### What is asked
Please copy the rows below word for word, covering only the stretch from the line that contains "The width and height of the screenshot is (703, 1111)." through the line that contains "pyautogui.click(x=275, y=45)", both lines included.

(Word and element location data)
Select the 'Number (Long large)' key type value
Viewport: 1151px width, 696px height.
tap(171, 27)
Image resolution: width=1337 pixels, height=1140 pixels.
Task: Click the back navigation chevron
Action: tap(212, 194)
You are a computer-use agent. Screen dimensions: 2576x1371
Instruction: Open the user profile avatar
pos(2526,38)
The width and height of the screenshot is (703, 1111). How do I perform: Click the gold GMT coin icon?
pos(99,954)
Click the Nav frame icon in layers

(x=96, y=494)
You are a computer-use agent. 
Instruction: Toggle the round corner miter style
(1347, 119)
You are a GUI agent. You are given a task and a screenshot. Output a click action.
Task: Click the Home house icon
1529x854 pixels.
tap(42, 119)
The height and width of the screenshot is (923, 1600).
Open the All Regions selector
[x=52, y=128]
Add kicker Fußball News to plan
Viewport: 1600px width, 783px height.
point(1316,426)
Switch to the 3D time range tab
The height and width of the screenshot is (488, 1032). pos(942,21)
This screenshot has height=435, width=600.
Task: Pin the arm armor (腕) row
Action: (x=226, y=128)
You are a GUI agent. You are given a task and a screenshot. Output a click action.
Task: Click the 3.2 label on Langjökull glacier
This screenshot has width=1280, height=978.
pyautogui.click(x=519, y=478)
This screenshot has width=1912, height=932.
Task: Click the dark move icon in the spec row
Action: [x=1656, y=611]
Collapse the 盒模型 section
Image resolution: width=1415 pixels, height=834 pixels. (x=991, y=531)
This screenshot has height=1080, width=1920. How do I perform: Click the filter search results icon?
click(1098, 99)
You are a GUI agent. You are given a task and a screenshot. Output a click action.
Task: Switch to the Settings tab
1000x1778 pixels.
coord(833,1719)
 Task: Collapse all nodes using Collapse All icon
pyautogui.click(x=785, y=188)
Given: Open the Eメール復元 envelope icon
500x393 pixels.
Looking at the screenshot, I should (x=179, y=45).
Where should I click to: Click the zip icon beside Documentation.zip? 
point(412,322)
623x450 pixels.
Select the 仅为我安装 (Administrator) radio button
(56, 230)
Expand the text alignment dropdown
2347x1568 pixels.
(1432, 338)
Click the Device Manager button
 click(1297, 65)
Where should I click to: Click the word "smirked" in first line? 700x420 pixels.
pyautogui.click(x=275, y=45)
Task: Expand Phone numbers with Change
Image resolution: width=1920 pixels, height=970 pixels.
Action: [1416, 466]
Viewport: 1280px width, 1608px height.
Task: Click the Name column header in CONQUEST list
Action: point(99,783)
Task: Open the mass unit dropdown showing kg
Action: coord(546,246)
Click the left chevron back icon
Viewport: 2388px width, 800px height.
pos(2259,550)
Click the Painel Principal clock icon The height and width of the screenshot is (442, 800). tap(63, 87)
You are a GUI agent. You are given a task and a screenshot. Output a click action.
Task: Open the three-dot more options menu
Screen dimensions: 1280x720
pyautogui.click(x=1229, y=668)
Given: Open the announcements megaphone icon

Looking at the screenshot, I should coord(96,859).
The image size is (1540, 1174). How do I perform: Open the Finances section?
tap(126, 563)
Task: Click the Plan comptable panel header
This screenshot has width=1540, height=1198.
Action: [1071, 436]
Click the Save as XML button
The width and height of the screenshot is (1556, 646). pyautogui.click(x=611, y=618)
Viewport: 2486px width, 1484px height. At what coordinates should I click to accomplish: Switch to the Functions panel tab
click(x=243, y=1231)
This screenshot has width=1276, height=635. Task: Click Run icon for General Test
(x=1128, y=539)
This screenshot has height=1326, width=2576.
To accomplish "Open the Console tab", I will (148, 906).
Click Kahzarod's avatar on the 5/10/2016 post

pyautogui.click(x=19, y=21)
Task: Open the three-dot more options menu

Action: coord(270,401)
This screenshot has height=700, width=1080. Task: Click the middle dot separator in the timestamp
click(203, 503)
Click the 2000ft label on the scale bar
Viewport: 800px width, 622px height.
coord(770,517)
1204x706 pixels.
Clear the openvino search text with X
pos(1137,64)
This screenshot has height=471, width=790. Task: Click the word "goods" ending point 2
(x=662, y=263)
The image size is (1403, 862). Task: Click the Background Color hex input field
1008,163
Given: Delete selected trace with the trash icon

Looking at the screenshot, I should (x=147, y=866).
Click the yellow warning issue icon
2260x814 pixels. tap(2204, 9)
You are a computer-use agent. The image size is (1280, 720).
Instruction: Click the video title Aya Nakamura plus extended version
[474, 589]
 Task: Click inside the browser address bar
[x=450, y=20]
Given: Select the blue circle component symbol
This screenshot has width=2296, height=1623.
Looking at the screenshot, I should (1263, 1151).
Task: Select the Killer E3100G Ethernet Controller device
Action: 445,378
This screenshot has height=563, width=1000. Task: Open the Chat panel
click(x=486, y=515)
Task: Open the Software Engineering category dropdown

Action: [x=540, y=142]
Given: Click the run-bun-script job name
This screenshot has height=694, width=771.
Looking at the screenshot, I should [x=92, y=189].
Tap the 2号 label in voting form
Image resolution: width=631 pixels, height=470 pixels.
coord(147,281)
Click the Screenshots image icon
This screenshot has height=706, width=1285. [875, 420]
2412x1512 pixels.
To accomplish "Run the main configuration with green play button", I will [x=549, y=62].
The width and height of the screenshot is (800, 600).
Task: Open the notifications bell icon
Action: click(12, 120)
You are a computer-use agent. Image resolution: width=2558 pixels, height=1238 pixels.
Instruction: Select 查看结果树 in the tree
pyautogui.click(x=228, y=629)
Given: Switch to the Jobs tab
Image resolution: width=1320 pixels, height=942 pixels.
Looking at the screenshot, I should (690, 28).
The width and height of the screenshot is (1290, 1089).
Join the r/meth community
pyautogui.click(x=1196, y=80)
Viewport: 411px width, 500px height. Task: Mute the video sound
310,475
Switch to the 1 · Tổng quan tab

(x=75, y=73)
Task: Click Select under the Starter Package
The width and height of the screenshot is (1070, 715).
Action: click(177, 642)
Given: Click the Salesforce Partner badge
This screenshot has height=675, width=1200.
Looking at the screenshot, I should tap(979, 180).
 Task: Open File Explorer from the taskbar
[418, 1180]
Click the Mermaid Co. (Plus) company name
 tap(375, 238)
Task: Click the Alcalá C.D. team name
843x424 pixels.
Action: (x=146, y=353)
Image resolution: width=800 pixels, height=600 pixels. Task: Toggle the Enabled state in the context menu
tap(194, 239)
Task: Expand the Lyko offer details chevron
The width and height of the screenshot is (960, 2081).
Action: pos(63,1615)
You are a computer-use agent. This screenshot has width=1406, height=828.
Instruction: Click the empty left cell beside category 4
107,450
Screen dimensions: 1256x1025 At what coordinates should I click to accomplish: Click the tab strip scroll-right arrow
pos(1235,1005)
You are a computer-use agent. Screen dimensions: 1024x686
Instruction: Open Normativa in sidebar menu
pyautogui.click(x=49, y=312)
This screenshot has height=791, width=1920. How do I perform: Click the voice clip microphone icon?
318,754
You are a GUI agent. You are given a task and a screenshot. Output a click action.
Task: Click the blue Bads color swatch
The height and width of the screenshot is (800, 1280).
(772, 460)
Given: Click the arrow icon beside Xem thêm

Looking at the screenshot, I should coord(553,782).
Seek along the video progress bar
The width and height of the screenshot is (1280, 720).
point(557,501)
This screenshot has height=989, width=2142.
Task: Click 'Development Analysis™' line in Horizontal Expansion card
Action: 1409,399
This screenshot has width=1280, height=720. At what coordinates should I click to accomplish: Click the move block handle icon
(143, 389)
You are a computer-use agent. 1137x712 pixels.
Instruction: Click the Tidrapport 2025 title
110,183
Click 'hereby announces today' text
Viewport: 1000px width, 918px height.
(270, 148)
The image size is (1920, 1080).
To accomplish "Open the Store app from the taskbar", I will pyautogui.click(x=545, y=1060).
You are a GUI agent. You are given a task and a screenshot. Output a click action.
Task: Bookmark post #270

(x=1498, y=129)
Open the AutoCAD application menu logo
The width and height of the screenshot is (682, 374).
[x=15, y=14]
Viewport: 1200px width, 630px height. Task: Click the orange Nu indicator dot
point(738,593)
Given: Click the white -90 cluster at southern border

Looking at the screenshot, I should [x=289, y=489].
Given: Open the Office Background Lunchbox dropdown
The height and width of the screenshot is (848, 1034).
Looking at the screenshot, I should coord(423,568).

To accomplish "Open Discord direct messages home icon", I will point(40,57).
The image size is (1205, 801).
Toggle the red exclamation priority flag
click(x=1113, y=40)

### Problem solution
The width and height of the screenshot is (703, 1111). How do I perform: Click the gold GMT coin icon?
pos(99,954)
Click the Nav frame icon in layers

(x=96, y=494)
You are a computer-use agent. 
Instruction: Toggle the round corner miter style
(1347, 119)
You are a GUI agent. You are given a task and a screenshot. Output a click action.
Task: Click the Home house icon
1529x854 pixels.
tap(42, 119)
The height and width of the screenshot is (923, 1600).
Open the All Regions selector
[x=52, y=128]
Add kicker Fußball News to plan
Viewport: 1600px width, 783px height.
point(1316,426)
Switch to the 3D time range tab
The height and width of the screenshot is (488, 1032). pos(942,21)
This screenshot has height=435, width=600.
Task: Pin the arm armor (腕) row
Action: (x=226, y=128)
You are a GUI agent. You are given a task and a screenshot. Output a click action.
Task: Click the 3.2 label on Langjökull glacier
This screenshot has width=1280, height=978.
pyautogui.click(x=519, y=478)
This screenshot has width=1912, height=932.
Task: Click the dark move icon in the spec row
Action: [x=1656, y=611]
Collapse the 盒模型 section
Image resolution: width=1415 pixels, height=834 pixels. (x=991, y=531)
This screenshot has height=1080, width=1920. How do I perform: Click the filter search results icon?
click(1098, 99)
You are a GUI agent. You are given a task and a screenshot. Output a click action.
Task: Switch to the Settings tab
1000x1778 pixels.
coord(833,1719)
 Task: Collapse all nodes using Collapse All icon
pyautogui.click(x=785, y=188)
Given: Open the Eメール復元 envelope icon
500x393 pixels.
Looking at the screenshot, I should (x=179, y=45).
Where should I click to: Click the zip icon beside Documentation.zip? 
point(412,322)
623x450 pixels.
Select the 仅为我安装 (Administrator) radio button
(56, 230)
Expand the text alignment dropdown
2347x1568 pixels.
(1432, 338)
Click the Device Manager button
 click(1297, 65)
Where should I click to: Click the word "smirked" in first line? 700x420 pixels.
pyautogui.click(x=275, y=45)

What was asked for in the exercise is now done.